▸ TO BE DONE:
Write out, with no changes, the part of the records that opens with the line containing "Image resolution: width=768" and closes with the line containing "Looking at the screenshot, I should pos(1917,556).", including both of those lines.

== TASK INPUTS

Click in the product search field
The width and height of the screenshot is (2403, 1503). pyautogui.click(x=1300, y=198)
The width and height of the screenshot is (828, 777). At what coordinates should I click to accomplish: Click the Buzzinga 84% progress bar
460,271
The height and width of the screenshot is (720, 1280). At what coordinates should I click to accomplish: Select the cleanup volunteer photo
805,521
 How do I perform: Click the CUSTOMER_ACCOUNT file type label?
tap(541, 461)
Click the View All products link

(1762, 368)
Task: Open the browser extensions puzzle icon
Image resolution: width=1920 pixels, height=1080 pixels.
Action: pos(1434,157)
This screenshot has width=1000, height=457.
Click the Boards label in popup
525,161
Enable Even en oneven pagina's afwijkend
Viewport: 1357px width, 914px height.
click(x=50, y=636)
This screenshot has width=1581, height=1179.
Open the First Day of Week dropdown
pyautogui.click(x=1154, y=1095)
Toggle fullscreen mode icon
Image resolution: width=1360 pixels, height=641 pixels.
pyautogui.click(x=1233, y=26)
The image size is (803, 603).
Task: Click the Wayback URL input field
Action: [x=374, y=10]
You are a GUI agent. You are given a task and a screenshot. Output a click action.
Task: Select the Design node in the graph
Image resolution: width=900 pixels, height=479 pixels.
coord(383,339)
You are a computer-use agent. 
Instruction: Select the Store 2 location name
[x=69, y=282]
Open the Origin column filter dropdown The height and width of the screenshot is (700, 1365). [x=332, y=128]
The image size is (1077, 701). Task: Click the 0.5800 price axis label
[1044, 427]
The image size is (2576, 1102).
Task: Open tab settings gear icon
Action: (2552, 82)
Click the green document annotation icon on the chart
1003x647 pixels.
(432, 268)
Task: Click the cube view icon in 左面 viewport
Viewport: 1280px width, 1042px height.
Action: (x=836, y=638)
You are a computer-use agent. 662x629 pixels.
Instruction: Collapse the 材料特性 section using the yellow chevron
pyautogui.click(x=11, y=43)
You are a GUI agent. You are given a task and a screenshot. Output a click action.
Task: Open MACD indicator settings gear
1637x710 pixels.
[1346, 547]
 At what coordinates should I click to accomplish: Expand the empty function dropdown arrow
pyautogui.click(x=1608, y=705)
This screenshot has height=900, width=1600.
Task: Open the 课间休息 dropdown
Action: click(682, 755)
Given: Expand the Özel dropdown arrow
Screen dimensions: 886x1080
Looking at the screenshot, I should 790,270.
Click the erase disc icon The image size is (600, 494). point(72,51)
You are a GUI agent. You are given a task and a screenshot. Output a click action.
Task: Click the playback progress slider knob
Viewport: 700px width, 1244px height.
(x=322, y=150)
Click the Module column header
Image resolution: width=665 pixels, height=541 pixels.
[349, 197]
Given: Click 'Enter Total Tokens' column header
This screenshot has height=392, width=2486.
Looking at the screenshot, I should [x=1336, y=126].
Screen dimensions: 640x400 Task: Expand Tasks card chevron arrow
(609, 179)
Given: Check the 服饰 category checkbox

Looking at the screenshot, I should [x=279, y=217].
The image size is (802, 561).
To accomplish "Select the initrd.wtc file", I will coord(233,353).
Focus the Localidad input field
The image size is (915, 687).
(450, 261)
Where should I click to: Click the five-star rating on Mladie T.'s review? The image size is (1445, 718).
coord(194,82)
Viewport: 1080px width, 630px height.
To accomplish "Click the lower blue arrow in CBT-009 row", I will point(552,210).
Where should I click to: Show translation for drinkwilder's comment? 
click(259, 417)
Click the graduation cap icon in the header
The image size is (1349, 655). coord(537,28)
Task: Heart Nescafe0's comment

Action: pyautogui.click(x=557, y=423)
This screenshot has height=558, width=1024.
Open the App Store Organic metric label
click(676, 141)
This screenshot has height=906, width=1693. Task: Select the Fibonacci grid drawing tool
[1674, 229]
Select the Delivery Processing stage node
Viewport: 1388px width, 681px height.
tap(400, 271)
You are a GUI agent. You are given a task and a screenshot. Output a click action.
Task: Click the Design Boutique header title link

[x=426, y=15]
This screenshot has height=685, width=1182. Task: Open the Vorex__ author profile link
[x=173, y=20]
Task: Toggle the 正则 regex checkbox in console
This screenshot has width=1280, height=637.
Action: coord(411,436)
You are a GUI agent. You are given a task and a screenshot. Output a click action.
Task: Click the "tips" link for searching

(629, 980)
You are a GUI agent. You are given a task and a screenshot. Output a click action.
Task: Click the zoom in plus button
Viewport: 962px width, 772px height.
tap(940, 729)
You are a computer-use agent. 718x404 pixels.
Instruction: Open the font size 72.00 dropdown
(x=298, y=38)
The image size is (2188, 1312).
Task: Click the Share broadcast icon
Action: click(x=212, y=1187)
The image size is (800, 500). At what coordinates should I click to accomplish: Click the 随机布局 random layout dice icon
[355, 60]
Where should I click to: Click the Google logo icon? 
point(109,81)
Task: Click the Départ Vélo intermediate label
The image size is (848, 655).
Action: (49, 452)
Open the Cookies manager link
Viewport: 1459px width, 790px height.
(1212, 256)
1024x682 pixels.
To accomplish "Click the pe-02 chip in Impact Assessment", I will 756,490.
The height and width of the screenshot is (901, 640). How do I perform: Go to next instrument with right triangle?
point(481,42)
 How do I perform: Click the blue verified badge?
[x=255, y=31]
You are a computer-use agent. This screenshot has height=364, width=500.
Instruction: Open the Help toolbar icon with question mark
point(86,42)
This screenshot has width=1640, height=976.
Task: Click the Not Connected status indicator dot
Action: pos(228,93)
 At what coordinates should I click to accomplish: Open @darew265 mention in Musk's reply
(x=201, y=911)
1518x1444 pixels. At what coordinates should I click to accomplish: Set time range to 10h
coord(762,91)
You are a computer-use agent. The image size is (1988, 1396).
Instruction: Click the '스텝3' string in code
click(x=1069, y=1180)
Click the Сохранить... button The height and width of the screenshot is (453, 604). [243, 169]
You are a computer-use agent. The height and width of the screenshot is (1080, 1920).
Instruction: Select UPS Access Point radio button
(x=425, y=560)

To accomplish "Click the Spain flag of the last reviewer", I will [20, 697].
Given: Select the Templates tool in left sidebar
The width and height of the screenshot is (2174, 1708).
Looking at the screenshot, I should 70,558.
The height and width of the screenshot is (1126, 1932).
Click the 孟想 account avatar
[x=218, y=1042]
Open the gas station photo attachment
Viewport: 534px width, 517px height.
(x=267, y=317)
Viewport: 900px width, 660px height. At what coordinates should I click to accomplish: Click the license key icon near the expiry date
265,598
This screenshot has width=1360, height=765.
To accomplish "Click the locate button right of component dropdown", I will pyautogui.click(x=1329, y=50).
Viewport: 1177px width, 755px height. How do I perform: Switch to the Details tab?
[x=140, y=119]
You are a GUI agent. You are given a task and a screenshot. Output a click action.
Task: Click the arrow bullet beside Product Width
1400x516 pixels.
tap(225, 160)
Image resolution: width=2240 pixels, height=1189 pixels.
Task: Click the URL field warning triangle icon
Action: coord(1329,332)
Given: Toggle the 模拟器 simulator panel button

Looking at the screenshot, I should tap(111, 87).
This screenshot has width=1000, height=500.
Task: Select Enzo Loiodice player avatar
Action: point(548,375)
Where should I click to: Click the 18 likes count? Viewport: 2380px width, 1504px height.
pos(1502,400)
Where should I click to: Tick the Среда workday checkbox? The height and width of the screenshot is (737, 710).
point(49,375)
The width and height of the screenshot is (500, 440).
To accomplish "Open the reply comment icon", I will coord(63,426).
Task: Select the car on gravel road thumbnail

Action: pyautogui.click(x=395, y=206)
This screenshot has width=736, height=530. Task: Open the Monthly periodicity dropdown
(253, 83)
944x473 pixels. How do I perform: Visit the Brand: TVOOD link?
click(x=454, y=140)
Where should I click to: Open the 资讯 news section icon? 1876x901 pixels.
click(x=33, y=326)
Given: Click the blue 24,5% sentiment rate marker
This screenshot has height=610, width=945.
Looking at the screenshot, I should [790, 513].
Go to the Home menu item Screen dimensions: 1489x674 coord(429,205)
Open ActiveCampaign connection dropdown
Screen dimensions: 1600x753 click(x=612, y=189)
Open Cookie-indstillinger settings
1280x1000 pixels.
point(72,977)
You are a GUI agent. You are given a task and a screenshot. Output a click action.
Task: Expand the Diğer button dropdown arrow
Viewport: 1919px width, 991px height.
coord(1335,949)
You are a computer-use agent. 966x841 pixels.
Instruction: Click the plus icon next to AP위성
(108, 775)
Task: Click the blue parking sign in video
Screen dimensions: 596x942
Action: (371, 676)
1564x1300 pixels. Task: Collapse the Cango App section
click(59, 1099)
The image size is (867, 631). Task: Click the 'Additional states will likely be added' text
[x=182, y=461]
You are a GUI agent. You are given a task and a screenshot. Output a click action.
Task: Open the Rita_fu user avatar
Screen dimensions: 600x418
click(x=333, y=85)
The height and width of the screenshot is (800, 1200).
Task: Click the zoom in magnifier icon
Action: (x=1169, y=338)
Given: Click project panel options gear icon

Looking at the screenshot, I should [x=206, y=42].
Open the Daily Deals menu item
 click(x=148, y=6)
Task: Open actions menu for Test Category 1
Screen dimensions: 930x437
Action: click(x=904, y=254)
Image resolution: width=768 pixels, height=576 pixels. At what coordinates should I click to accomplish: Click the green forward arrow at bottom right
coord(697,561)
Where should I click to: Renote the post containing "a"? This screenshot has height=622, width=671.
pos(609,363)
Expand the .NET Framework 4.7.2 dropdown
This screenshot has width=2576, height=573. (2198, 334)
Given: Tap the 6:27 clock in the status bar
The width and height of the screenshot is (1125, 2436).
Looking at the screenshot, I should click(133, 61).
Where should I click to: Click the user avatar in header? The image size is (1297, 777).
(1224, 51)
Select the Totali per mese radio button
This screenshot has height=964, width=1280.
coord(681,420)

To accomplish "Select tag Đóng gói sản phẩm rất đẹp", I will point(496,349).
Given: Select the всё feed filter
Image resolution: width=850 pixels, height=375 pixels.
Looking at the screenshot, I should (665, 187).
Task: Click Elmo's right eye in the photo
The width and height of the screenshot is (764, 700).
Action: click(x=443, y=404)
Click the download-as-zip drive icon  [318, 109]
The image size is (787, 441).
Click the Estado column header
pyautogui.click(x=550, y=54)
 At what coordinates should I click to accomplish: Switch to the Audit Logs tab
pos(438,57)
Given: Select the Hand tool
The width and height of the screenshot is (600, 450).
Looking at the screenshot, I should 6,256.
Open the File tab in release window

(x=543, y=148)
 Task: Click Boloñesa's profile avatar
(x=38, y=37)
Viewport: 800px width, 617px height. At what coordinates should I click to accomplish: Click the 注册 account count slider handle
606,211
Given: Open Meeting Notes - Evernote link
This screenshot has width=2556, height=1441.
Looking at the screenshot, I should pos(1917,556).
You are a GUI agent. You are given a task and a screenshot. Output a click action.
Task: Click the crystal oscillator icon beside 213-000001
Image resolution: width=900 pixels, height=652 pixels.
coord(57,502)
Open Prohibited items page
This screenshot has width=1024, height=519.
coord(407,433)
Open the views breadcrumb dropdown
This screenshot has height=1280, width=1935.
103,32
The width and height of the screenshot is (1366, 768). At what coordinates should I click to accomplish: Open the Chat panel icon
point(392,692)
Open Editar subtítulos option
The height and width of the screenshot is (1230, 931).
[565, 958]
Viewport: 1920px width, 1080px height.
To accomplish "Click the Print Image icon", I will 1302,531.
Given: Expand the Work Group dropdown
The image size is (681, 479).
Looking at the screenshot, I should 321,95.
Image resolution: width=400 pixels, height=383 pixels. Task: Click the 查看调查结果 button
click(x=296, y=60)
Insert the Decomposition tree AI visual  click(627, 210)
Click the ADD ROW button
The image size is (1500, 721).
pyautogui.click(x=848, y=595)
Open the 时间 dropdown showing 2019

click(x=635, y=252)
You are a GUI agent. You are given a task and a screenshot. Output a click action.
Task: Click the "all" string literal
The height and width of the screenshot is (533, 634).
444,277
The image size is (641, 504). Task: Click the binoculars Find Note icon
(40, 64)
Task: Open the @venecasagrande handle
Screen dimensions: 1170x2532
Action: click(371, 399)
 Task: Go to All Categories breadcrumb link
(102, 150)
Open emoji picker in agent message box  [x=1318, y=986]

====

▸ TASK RESULT:
Image resolution: width=768 pixels, height=576 pixels. At what coordinates should I click to accomplish: Click the green forward arrow at bottom right
coord(697,561)
Where should I click to: Renote the post containing "a"? This screenshot has height=622, width=671.
pos(609,363)
Expand the .NET Framework 4.7.2 dropdown
This screenshot has width=2576, height=573. (2198, 334)
Given: Tap the 6:27 clock in the status bar
The width and height of the screenshot is (1125, 2436).
Looking at the screenshot, I should click(133, 61).
Where should I click to: Click the user avatar in header? The image size is (1297, 777).
(1224, 51)
Select the Totali per mese radio button
This screenshot has height=964, width=1280.
coord(681,420)

To accomplish "Select tag Đóng gói sản phẩm rất đẹp", I will point(496,349).
Given: Select the всё feed filter
Image resolution: width=850 pixels, height=375 pixels.
Looking at the screenshot, I should (665, 187).
Task: Click Elmo's right eye in the photo
The width and height of the screenshot is (764, 700).
Action: click(x=443, y=404)
Click the download-as-zip drive icon  [318, 109]
The image size is (787, 441).
Click the Estado column header
pyautogui.click(x=550, y=54)
 At what coordinates should I click to accomplish: Switch to the Audit Logs tab
pos(438,57)
Given: Select the Hand tool
The width and height of the screenshot is (600, 450).
Looking at the screenshot, I should 6,256.
Open the File tab in release window

(x=543, y=148)
 Task: Click Boloñesa's profile avatar
(x=38, y=37)
Viewport: 800px width, 617px height. At what coordinates should I click to accomplish: Click the 注册 account count slider handle
606,211
Given: Open Meeting Notes - Evernote link
This screenshot has width=2556, height=1441.
Looking at the screenshot, I should pos(1917,556).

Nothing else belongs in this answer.